The Life of David Gale – movie review

Starring Kate Winslet and Kevin Spacey

In case you haven’t seen a commercial or trailer for this movie, the basic story follows a woman reporter (Kate Winslet) who is interviewing a death row inmate (Kevin Spacey) just days before his scheduled execution. The commercials and trailers I have seen for it make it seem like she believes he is innocent and tries to save him from being executed. Even the movie poster shows her running from her dead car, trying to deliver what we presume is the evidence David Gale needs to be set free. The opening shot, with no explanation yet, shows her car breaking down, then her running towards town with a video cassette in hand, desperately trying to get … somewhere … with it before … something bad happens. So before we learn anything else, we know the end of the movie is her racing the clock to try to get the proving evidence to the people who need to see it.

I won’t tell you now how it goes, but you can guess. This IS a Hollywood movie.

OH yeah, but I will give away everything else about the movie. From here on, assume you are reading spoilers:


Oh, so then we finally do get introduced to the characters, David Gale is the picture of calmness and the reporter believes he is totally guilty. I mean, come on! She was murdered in an unusual way that he described in an essay he published once (he used to be a professor of philosophy) with his sperm found inside her and a partial thumbprint on the garbage bag that suffocated her! How could he NOT have killed her? Anyway, so he’s totally calm, knowing he’s going to be executed in three days and that his execution will be what his cause has been looking for for years and years but powerless to create.

Through David Gale’s retelling of the story to the reporter (presumably so she will report it all correctly, or at least put the pieces together the way he wants her to) we learn that before any of this happened, back when he was a professor of philosophy, David Gale and the woman he apparently later murders were buddies. They both worked vehemently against the death penalty. In the first discussion between them in the first flashback, for anyone who hasn’t figured out the clever twist at the end of the movie before watching it at all, they discuss that the only thing they could use to prove that the death row process was flawed would be if they could prove beyond the shadow of a doubt that an innocent person had been executed. The problem with that would be that if they discovered evidence of someone’s innocence it would simply get them off death row and prove that the system works, while holding back the information would be murder and just an unethical as they view the death penalty itself.

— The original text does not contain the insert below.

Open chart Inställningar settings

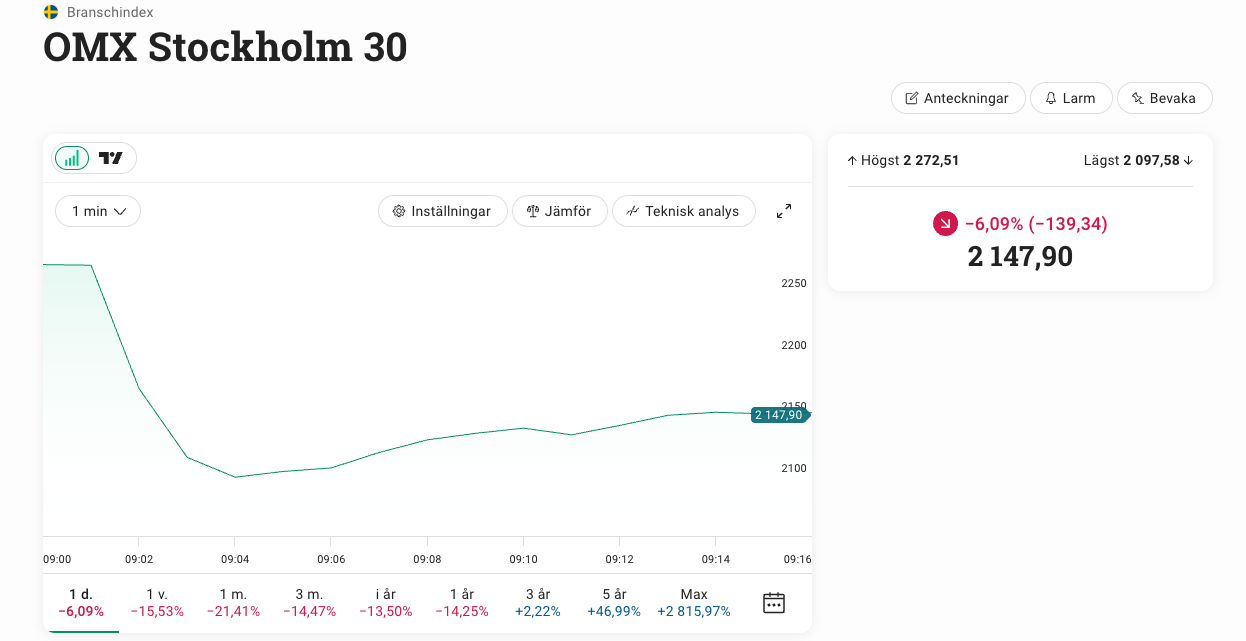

Have you worked it out yet? I’ll spell it out so I don’t have to describe the rest of the movie in detail, and you don’t have to watch it unless you want to see excellent performances by Kevin Spacey and Laura Linney (the woman he is being killed for killing): David Gale was involved with her, and did have sex with her the night before she died, but she killed herself and had a third party video tape it and hold onto the tape until after his conviction and execution, as proof that innocents are executed, even when they try their hardest within the system to prove their innocence.

So yadda yadda yadda, the reporter and David Gale keep talking and the whole story is revealed in flashbacks while the reporter is digging up clues about his possible innocence. There’s some heavy-handed writing, but also some very excellent writing and some amazing performances. There is even a scene right before his execution, before her car breaks down and before the intensity of her trying to get there in time, that will make people cry. Well, the people who cry during movies, anyway. All very nice and well, but since I knew what the twist ending was going to be, every scene where they were setting it up seemed almost painful. Not a funny movie, not an uplifting movie. A drama. If that’s what you’re looking for, you may enjoy The Life of David Gale.